Self-inflicted PR disaster forced his exit from the Board
  • March 2013: As Chair of the Board, Mr. Wilson oversaw the recall of ~17% of all women’s bottoms for being “too sheer”
  • November 2013: He blamed customers’ bodies for these product defects, alienating the company’s core consumer base and precipitating his resignation as Chair
Personal animosities override his professional judgement
  • June 2014: Mr. Wilson voted against his hand-picked chair while publicly promoting his meditation venture
  • July 2014: He required a legal non-disparagement clause and standstill provisions to prevent further public attacks
Extensive history of hostility toward directors, employees and guests
  • June 2016: He launched a hostile public campaign immediately after the non-disparagement agreement expired
  • October 2025: He published a full-page paid advertisement in The Wall Street Journal attacking the Board
  • March 2026: He issued letters warning CEO candidates that the Board is “unfit”
  • March 2026: He demanded to bypass our charter with the creation of a new committee to be chaired by his nominee to oversee CEO succession
  • April 2026: Employed antics, including having a truck with anti-lululemon messaging drive around Vancouver and New York City and park outside of the company’s headquarters and stores
Loudly misaligned with ethos and goals
  • January 2024: He publicly disparaged brand models, labeling them as unhealthy, sickly and not inspirational
  • January 2024: He explicitly criticized the company’s inclusion initiatives, indicating a preference to exclude certain customer segments
  • October 2025: He questioned the company’s multi-category expansion strategy claiming management was losing focus
Favors “gotcha” tactics over good-faith negotiation
  • February 2026: Mr.

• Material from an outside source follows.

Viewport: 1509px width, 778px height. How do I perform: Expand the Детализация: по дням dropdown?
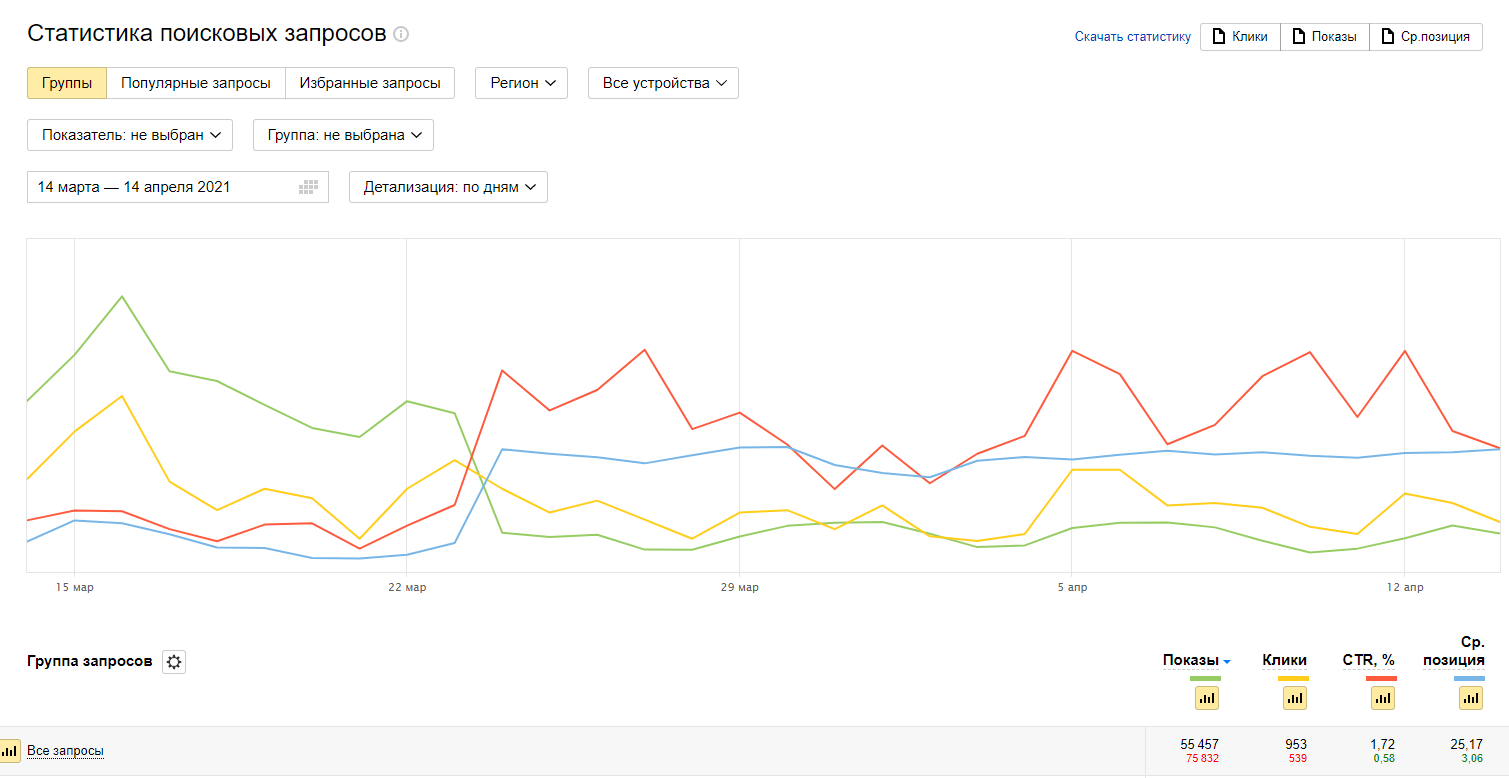click(x=448, y=187)
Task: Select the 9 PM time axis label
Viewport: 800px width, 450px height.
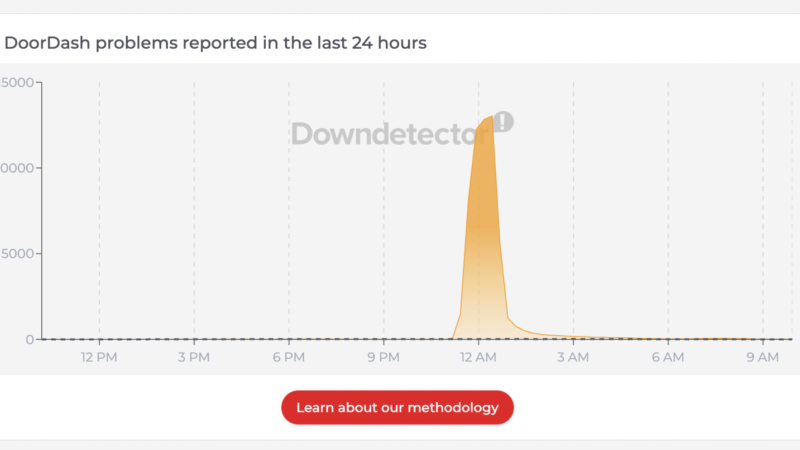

Wilson refused to permit the Board to interview Eric Hirshberg and Laura Gentile, bottlenecking the director succession pipeline
  • February 2026: He only permitted Marc Mauer to speak with the Board after specifically requesting the interaction
  • March 2026: He violated his own March 13, 2026 deadline, by prematurely issuing a public press release

History with Chip Wilson

The Board’s repeated attempts to reach a resolution

We have attempted to maintain a cordial and productive relationship with Mr. Wilson; however, he has repeatedly launched public attacks against the company year after year and has made controversial public statements that have had a negative impact on the brand. In addition to his many shareholder letters, media interviews, advertisements, and social media posts, Mr. Wilson has published two books to air his personal grievances against the Board and leadership.

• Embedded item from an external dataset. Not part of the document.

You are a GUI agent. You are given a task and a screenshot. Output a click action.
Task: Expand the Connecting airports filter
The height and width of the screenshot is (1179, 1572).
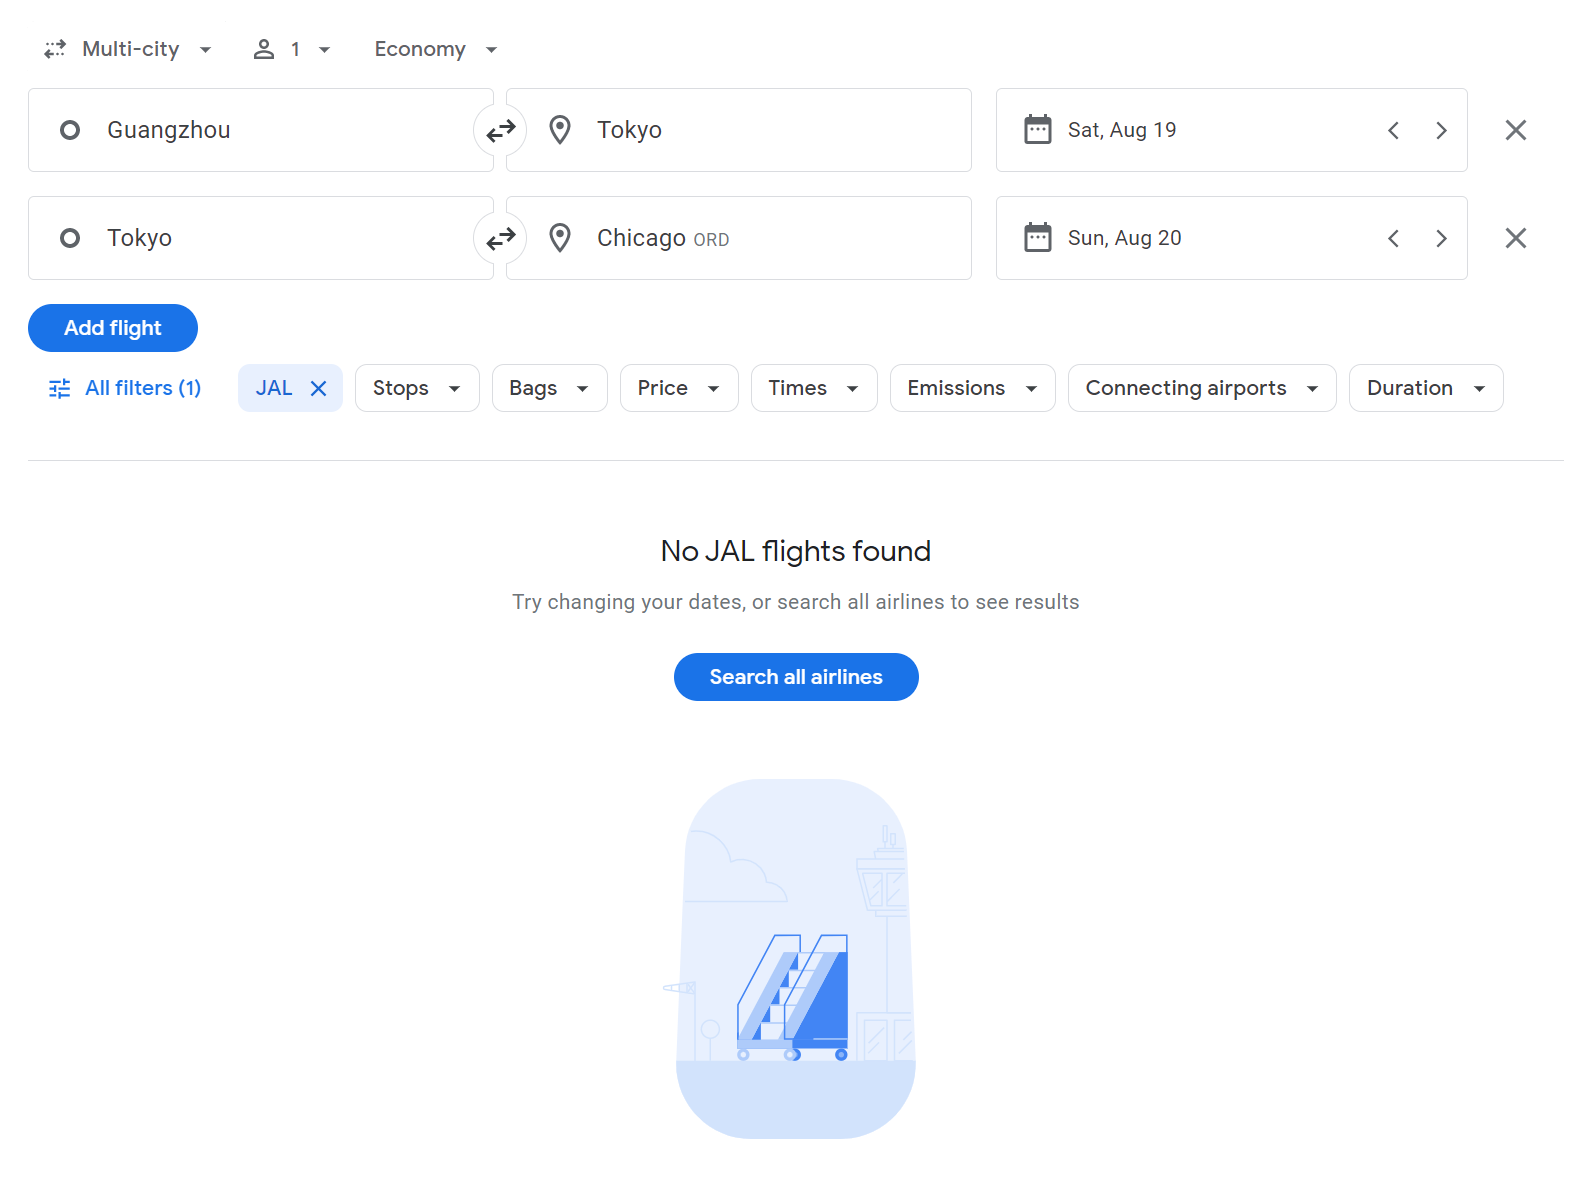tap(1202, 388)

The Board and leadership team have engaged extensively with Mr. Wilson for more than 10 years since he stepped down from the Board. We have been open to his ideas about the business even though he had no formal role or involvement with the company. The Board also repeatedly sought a constructive path forward that would avoid the costly and distracting proxy contest that Mr. Wilson launched this year:
We have engaged consistently with Mr. Wilson over the years, both in the normal course and in response to his actions, which have included publishing letters to shareholders, giving media interviews, launching attack websites, purchasing a bus stop ad across from company headquarters, having trucks park in front of the company’s headquarters and stores with negative ads, posting on social media channels, and publishing two books airing his personal grievances against the Board and leadership team, among others.
Starting last year, we asked Mr. Wilson to share potential director and CEO candidate names he wanted considered as part of the Board’s separate processes, but he declined. Once Mr. Wilson named director nominees for this year’s Annual Meeting, he refused for months to make them available for interviews.
We made multiple settlement proposals in the interest of reaching a resolution, the latest of which included the appointment of two of Mr. Wilson’s nominees to the Board this year and another mutually agreeable director to the Board next year, with the departure of an additional incumbent director in 2027.
We also agreed to support his shareholder proposal to move to annual director elections and offered a quarterly meeting for him to share his views on product, brand, and culture (without the company providing confidential information).
Every step of the way, Mr. Wilson has rejected our offers, re-trading on his own proposals and pursuing this proxy contest.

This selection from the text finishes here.